Clinical Trials of Glucose Control in Traumatic Brain Injury
The observed association between hyperglycemia and worsened neurologic outcomes has led to clinical trials testing the neurologic effect of using of IIT in the neurologic ICU. In a clinical trial patients with TBIs were randomized to glucose goal less than 200 mg/dL or IIT (80–120 mg/dL). In this single center trial, the rate of hypoglycemic episodes per patient was nearly as twice as much on the IIT group; however, mortality rates were similar at hospital discharge and 6 months. In a before/after study, designed to evaluate the effects of IIT implementation as part of routine practice (serum glucose goal, 80–120 mg/dL), 1957 patients in the “before” arm were compared with 1888 patients in the targeted “implementation arm.” Use of the IIT protocol was associated to higher rates of hypoglycemia events and higher rate of mortality, specifically related to hypoglycemic events.
In the first prospective clinical trial aimed at addressing the question of glucose control in a neurologically ill population, patients admitted to the neurologic ICU at a single center were randomized to IIT with serum glucose goal 80 to 110 mg/dL or conventional therapy with serum glucose goal less than 151 mg/dL. No benefit in mortality or functional outcome at 3 months was observed. Instead a trend toward increased mortality in the IIT group was found.
Cerebral Metabolic Energy Crisis: A Window Toward Goal-Targeted Therapies
The failure of clinical trials aimed at impacting outcomes by controlling hyperglycemia highlights the need to advance research efforts to elucidate the fate of glucose in the injured brain with focus on the neurovascular unit. Traditionally, the cornerstone in physiologic management of patients with severe TBI has been to focus on optimization of key physiologic brain variables: ICP, cerebral perfusion pressure, and brain oxygenation. There is no evidence-based clinical guideline, at present, as to how glucose or other sources of energy should be delivered to the brain to sustain metabolic demands after TBI.

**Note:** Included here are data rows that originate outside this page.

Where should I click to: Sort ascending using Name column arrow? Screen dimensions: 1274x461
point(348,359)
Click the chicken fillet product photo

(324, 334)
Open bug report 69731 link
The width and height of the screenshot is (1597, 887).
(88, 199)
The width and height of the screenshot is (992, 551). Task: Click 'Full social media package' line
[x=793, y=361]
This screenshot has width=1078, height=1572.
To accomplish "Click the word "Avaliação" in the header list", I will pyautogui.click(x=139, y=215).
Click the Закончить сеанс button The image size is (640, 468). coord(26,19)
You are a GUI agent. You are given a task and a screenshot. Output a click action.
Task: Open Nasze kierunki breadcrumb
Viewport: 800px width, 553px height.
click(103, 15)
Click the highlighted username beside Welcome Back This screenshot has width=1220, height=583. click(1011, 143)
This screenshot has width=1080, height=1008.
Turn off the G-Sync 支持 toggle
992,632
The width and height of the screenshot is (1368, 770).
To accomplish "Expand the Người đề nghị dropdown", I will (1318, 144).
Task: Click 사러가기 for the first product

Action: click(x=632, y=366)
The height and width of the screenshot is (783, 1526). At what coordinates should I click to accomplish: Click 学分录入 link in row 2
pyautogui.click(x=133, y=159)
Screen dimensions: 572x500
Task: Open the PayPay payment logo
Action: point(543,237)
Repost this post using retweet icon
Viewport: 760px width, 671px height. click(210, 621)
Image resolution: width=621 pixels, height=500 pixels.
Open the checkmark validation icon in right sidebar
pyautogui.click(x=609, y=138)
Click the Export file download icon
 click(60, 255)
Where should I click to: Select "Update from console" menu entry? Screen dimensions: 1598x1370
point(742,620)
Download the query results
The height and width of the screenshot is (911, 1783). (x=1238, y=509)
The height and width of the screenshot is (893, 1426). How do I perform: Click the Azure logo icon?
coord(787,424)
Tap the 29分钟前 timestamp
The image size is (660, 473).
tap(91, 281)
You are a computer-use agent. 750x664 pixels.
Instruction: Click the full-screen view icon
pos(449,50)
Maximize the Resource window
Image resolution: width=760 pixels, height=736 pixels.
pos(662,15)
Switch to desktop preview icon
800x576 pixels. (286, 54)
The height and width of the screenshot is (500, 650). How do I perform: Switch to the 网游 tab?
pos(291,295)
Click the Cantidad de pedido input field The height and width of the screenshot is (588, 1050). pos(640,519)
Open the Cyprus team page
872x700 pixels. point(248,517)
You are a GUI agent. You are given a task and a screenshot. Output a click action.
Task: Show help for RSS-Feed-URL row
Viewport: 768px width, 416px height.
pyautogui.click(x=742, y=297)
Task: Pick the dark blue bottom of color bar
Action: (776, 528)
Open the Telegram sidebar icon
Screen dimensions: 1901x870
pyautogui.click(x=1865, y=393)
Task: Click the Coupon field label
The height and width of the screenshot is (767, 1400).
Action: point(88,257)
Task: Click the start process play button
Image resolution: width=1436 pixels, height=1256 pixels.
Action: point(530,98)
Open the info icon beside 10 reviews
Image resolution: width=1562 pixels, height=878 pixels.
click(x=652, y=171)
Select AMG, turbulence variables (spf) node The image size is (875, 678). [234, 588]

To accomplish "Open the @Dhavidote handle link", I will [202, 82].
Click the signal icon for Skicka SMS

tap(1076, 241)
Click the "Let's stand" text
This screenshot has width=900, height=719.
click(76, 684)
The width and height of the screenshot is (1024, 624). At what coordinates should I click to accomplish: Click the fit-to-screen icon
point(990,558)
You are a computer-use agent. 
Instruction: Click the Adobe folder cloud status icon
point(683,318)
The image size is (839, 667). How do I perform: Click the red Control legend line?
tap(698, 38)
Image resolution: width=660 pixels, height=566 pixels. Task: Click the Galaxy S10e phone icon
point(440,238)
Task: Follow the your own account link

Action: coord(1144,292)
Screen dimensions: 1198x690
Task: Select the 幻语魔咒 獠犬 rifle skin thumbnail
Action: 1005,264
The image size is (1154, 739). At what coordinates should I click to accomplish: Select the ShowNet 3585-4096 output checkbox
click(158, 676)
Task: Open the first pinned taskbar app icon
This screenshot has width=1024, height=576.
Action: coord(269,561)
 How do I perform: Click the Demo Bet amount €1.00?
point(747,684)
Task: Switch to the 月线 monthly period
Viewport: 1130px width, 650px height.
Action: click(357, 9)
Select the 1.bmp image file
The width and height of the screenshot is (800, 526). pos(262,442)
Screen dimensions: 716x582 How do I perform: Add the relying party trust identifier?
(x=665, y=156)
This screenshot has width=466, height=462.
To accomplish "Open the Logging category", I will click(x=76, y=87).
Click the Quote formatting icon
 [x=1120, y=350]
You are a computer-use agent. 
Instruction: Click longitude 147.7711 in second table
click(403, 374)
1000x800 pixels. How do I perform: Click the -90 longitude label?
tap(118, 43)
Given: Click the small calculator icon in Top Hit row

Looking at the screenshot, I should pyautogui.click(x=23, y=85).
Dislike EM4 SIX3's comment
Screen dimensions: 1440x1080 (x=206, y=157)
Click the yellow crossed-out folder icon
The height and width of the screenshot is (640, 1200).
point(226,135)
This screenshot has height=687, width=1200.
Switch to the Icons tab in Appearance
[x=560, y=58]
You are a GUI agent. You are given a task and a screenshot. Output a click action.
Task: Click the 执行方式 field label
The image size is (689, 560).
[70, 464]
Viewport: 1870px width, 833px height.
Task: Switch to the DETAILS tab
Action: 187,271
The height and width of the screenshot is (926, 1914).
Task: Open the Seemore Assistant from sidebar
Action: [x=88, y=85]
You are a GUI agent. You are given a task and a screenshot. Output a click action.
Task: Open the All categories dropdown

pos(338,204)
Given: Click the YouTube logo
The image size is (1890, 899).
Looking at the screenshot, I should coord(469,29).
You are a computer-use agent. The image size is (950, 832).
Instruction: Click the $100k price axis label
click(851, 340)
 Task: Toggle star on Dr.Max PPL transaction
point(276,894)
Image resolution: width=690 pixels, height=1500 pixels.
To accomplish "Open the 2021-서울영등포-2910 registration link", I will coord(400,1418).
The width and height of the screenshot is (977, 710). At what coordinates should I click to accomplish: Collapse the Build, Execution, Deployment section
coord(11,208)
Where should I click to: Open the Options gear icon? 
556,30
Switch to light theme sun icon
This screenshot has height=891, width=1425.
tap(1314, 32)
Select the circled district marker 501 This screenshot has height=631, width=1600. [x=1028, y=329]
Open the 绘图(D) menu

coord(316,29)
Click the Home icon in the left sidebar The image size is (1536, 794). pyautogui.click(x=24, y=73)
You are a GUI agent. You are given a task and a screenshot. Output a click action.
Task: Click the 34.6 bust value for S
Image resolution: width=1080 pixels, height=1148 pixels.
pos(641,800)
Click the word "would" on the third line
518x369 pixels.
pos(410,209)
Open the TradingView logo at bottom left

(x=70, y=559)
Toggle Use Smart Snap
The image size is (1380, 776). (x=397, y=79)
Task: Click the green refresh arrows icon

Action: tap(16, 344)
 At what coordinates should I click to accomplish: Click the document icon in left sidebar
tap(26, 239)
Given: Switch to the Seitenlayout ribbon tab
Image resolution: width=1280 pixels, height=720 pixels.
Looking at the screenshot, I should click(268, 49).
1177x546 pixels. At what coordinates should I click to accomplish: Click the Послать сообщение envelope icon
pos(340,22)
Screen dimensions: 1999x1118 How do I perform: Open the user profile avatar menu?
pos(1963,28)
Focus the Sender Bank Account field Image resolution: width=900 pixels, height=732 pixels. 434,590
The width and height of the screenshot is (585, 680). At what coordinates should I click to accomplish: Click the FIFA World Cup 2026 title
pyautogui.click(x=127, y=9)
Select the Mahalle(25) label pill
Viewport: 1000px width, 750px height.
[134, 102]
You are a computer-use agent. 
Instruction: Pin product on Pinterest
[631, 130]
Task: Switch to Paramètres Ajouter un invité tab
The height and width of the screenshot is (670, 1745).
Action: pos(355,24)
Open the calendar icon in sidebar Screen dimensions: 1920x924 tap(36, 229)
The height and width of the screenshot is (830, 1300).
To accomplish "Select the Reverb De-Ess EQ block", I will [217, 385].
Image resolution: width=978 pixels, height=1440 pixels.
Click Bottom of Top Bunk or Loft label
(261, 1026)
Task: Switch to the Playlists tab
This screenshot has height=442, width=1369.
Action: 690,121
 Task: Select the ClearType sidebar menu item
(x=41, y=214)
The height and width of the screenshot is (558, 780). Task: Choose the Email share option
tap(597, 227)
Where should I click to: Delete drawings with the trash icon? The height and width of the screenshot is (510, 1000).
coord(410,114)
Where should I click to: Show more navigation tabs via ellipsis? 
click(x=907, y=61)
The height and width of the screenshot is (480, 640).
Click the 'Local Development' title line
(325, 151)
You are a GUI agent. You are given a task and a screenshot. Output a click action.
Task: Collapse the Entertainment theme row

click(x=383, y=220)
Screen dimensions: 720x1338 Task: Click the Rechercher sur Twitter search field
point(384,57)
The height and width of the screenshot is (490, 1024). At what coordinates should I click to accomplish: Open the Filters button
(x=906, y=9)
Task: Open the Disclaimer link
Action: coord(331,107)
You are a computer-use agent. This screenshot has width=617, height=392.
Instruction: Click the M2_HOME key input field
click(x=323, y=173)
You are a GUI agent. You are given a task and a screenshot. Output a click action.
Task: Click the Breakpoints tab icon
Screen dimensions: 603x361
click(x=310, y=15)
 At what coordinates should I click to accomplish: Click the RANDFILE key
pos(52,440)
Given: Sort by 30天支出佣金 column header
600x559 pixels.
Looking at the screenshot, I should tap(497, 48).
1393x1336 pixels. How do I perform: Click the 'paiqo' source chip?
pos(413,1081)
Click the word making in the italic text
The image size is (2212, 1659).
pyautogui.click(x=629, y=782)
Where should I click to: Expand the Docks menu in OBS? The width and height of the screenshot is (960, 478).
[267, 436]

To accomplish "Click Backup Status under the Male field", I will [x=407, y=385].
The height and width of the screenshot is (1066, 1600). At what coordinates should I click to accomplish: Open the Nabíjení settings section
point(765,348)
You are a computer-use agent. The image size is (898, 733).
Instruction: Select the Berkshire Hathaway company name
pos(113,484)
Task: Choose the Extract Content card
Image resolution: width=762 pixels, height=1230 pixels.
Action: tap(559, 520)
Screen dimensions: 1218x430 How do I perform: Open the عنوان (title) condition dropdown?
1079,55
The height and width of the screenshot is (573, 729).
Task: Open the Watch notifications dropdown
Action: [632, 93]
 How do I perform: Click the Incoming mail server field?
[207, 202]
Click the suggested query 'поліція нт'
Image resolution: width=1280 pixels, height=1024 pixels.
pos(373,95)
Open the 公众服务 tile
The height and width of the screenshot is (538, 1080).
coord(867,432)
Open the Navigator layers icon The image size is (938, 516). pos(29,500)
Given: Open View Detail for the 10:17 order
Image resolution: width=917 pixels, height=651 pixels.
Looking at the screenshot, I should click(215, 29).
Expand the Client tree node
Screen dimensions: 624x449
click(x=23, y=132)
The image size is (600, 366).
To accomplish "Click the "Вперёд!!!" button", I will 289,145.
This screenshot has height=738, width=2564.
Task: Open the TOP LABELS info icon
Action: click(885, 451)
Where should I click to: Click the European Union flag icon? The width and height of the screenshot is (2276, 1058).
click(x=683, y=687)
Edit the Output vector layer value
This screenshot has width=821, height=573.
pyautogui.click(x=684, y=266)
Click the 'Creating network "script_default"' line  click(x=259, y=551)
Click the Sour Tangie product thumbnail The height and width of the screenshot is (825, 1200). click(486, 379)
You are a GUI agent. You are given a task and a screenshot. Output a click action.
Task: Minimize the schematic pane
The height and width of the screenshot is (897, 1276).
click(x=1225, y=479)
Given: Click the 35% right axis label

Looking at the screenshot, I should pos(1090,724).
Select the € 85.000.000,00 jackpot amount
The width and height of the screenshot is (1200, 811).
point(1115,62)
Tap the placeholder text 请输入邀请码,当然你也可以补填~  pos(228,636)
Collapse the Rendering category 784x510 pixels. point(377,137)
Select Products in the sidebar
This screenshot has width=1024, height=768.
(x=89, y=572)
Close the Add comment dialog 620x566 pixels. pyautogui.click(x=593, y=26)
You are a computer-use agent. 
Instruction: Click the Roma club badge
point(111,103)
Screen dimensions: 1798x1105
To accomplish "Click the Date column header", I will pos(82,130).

The neurovascular unit is the functional building block in the brain that ensures a proper match between energy supply and demand ( Fig. 2 ). The cascade of pathophysiologic changes that occur as the result of traumatic injury to the brain includes cytotoxic edema, macrovascular dysfunction, microvascular dysfunction, and cellular energetic failure. These alterations, indicative of neurovascular unit dysfunction, are manifested at the organ level as increased ICP, cerebral vasospasm, cerebral blood flow autoregulatory failure, hypoxemia, cerebral tissue ischemia, and cerebral glucose metabolic dysfunction. These physiologic derangements converge in a common pathway that leads to energetic failure, ultimately explained by either suboptimal delivery of oxygen and nutrients and/or cellular dissociation from normal glycolysis and oxidative metabolism.